Israel Antiquities Authority Updates Dead Sea Scrolls Library

Posted: 2/4/2014 5:30:00 AM
Author: Tova Dorin
Source: This article first appeared on the Arutz 7 website on Feb. 4, 2014.

Israel Antiquities Authority Updates Dead Sea Scroll Library.
The Leon Levy Dead Sea Scroll Digital Library receives an upgrade, including new content and high-quality photos.
by Tova Dvorin

The Israeli Antiquities Authority (IAA) revamped their Leon Levy Dead Sea Scrolls Digital Library Tuesday.

The IAA launched the library in 2012 as a means of providing an index of the scrolls, as well as analysis and commentary, to any interested researcher or historian. The site has been wildly successful; over half a million people worldwide have visited the site and 25,000 new users enter the site every month.

Updates include over 10,000 new high-quality photographs of the scrolls, content pages in Russian and German, easy access to the site from social media, and a better search engine.

Through international collaboration, a unique monitoring system for the conservation of the scrolls was developed, using multispectral images. The monitoring system will ensure the scrolls are properly preserved and kept in optimal conditions that simulate those in the Judean Desert caves, where the scrolls survived for over 2,000 years.

The system will be installed in the Dead Sea Scrolls conservation laboratory over the next few months. Using this advanced technology for long-term monitoring of the scrolls will help resolve scientific challenges in preserving these ancient scrolls.

The Dead Sea Scrolls are considered one of the most important archaeological finds of the 20th century. Among the scrolls is a very early copy of the Book of Deuteronomy, which includes the Ten Commandments.

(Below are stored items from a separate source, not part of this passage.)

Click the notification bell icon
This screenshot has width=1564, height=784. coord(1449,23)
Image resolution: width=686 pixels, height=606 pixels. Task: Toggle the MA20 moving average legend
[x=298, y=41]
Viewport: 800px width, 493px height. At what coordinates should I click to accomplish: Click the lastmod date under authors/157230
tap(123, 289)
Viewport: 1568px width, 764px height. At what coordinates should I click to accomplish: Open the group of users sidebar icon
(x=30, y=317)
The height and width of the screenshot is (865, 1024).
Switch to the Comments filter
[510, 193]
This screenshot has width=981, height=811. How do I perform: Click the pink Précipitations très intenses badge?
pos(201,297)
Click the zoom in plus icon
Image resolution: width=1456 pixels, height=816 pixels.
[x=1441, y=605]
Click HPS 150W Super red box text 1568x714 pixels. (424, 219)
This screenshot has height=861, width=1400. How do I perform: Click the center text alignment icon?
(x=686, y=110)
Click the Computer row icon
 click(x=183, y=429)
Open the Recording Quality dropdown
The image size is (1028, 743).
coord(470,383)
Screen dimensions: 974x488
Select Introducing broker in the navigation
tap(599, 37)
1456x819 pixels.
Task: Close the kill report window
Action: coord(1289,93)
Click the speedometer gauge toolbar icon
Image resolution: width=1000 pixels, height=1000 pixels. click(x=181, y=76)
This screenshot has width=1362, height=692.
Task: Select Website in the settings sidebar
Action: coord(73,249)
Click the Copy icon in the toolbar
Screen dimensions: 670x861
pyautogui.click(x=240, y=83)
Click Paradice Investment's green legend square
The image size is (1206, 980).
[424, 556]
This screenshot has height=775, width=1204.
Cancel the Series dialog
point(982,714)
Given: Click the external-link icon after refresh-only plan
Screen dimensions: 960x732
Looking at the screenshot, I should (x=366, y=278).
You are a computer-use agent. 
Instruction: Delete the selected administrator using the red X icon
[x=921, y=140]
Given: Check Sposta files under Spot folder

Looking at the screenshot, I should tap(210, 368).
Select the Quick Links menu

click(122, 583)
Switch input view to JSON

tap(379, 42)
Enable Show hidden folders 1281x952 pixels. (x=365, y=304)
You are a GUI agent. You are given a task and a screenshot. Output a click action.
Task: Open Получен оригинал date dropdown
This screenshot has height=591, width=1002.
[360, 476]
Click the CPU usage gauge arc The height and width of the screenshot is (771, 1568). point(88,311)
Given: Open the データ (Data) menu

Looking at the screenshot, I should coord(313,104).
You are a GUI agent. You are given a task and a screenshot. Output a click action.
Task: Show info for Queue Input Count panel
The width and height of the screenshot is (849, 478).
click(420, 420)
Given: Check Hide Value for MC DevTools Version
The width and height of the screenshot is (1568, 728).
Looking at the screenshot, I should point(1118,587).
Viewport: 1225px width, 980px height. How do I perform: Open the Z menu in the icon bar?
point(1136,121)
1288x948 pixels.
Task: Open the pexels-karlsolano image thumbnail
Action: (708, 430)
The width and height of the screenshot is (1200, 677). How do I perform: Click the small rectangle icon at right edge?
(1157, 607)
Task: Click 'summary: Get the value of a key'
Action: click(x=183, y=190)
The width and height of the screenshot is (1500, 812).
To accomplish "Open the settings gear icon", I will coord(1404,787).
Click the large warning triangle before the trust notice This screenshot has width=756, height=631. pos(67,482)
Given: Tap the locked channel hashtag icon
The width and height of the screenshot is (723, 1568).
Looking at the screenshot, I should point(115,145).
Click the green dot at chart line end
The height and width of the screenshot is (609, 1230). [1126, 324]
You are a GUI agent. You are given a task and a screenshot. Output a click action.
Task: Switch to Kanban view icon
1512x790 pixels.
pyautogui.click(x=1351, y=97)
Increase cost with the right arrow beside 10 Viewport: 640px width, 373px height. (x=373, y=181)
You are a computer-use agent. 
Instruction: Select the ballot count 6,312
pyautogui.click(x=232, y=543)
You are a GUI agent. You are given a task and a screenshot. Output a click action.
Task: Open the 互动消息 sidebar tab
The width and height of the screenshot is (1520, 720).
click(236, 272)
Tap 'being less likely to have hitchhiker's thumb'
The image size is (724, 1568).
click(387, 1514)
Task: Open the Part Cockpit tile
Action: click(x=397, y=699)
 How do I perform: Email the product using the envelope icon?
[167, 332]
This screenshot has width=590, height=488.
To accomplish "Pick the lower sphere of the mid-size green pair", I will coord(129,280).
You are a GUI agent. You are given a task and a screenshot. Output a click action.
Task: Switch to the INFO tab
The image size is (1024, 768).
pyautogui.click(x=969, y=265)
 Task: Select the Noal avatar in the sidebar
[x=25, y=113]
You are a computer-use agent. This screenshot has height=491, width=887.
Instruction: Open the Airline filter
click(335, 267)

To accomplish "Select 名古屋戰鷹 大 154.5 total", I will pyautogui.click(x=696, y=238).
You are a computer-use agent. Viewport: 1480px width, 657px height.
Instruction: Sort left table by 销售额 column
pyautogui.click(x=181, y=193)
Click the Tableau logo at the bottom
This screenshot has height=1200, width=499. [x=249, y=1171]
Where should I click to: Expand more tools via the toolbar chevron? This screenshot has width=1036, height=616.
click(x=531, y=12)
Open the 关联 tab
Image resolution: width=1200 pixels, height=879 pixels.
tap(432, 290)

In addition, the library features a part of chapter 1 of the Book of Genesis, dated to the first century BCE, which describes the creation of the world; a number of copies of Psalms scrolls; tiny texts of tefillin from the Second Temple period; letters and documents hidden by refugees fleeing the Roman army during the Bar Kochba Revolt; and hundreds of additional 2000-year-old texts, shedding light on biblical studies, the history of Judaism and the origins of Christianity.